18. PMT Choice, Placement and Fiber Routing PMT will be 2” diameter, with type unspecified as yet. The prototype will have 8 active PMT’s, and 4 inactive placeholders. Fiber routing, with alternate layers going to separate PMT’s, is shaping up to be a nightmare. A model for fiber routing is being developed by the Technical Division of Fermilab.

19. Electronics Phototubes will be read out into standard CAMAC DAQ system, with both ADC and TDC information. If ready by the time of test beam, we will also read signal into QIE integrator.

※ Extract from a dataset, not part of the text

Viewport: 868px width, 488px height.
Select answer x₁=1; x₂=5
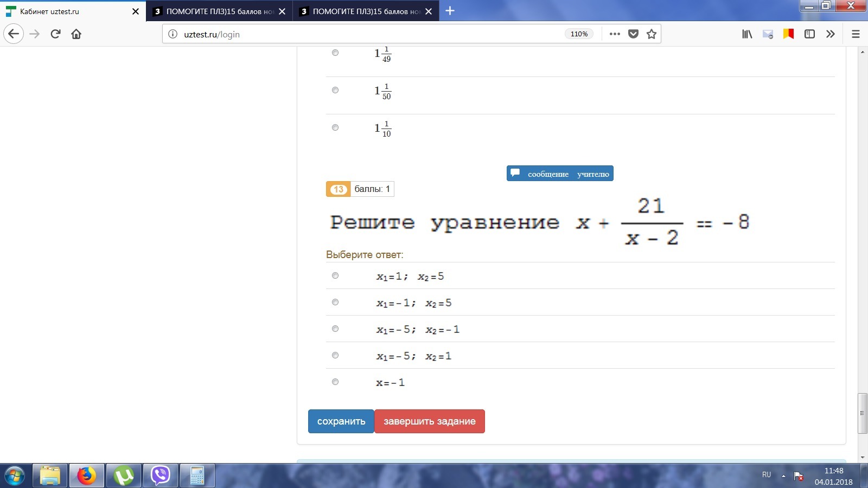(x=335, y=276)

20. VVS Prototype Budget Cost of prototype: –Scintillator: $ 27.7 K –Scint. Machining 8.4 –Fiber: 3.8 –Fiber alum. and polish: 3.7 –Finished Lead: 3.8 –Tyvec:.5 –Vacuum box material: 2.1 –Vacuum box machining: 4.0 –PMT (10 tubes)+base: 3.5 –PMT mounting hardware:.8 –Motion control stand: 2.5 _____ –Total $ 60.8 K

21. Schedule Scintillator and fiber arrival: April 1 Finish machining Scint and fiber: May 15 Lead and material for vacuum box arrive: April 15 Finish machining box: May 31 Finish PMT mounts: June 15 Start installation: July 1 Finish installation: Aug 1 Mechanical shakedown: Aug 15 Finish vacuum tests: Sept 1 Finish cosmic ray tests: Sept 21 Ship to JLAB: Oct. 1 ?

22. Test Beam Plans We have confirmed with JLab Hall- B participants that we will be welcome to test our detector using the tagged photon beam sometime “in the fall”. We need to communicate with them in detail our plans for this test. We envision several weeks of running at Jlab.